● What needs to be done:
When you copy the data, keep every line exactly as written and skip the pictures.
····················
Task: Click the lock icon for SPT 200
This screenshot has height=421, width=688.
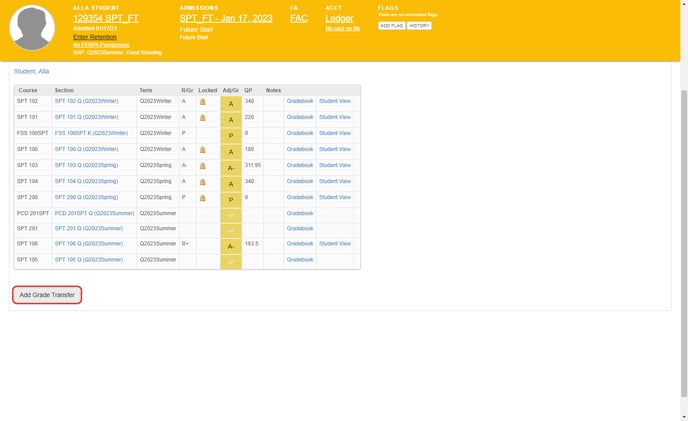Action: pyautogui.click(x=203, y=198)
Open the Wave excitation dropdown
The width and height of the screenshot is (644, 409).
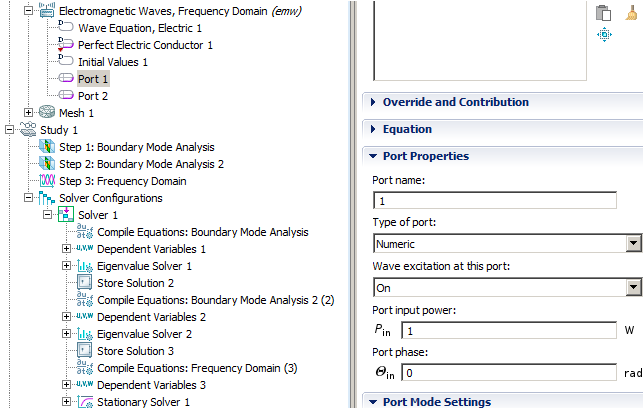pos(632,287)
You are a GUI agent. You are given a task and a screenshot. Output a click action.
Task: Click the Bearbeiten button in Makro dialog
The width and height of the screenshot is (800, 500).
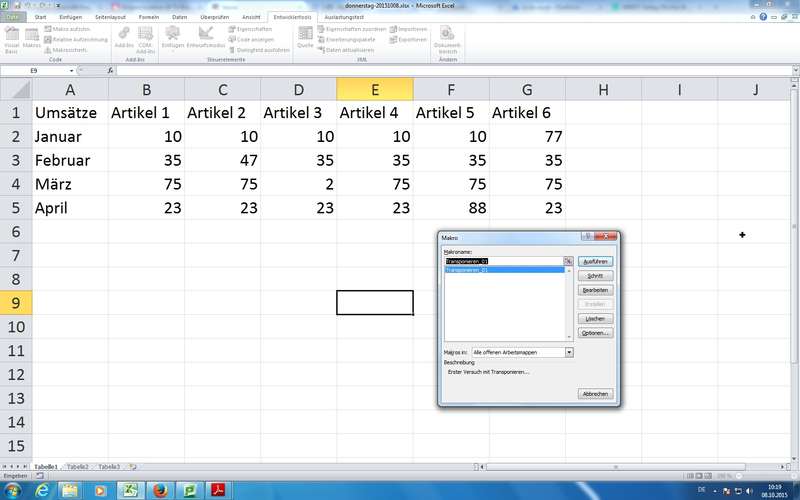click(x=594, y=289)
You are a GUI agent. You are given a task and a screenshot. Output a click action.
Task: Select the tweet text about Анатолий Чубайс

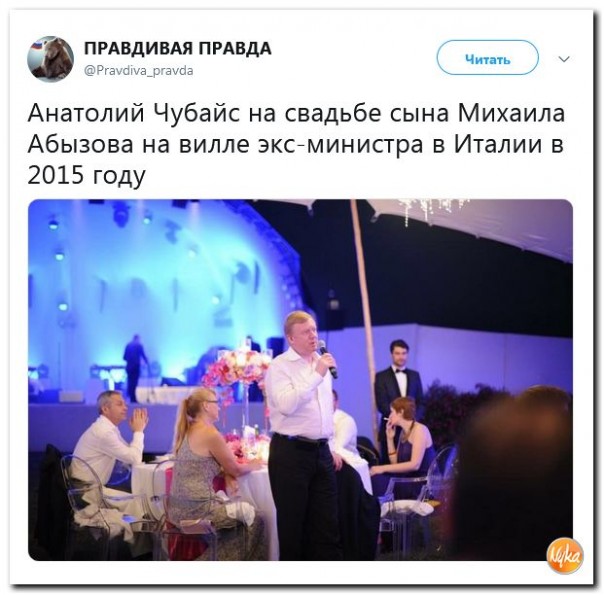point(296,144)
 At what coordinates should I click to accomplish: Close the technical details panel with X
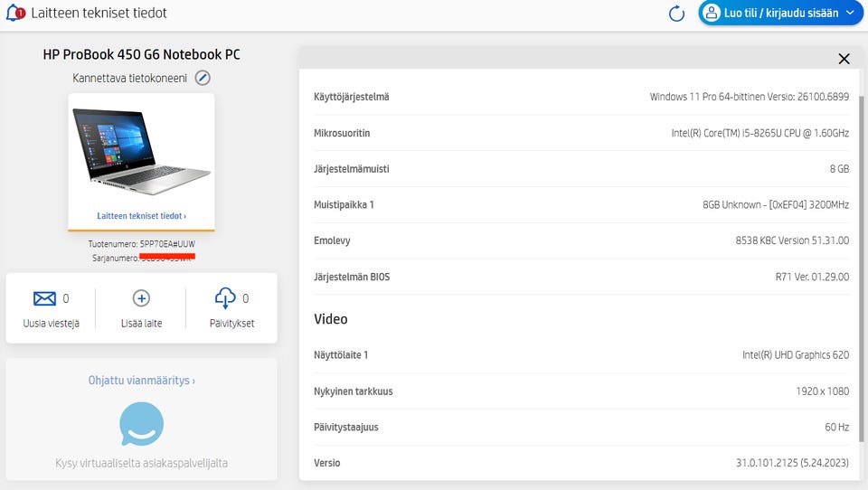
····················
● Output of the task:
Task: Click the lock icon for SPT 200
This screenshot has height=421, width=688.
Action: pyautogui.click(x=203, y=198)
Open the Wave excitation dropdown
The width and height of the screenshot is (644, 409).
pos(632,287)
You are a GUI agent. You are given a task and a screenshot. Output a click action.
Task: Click the Bearbeiten button in Makro dialog
The width and height of the screenshot is (800, 500).
click(x=594, y=289)
You are a GUI agent. You are given a task and a screenshot. Output a click action.
Task: Select the tweet text about Анатолий Чубайс

point(296,144)
 At what coordinates should I click to accomplish: Close the technical details panel with X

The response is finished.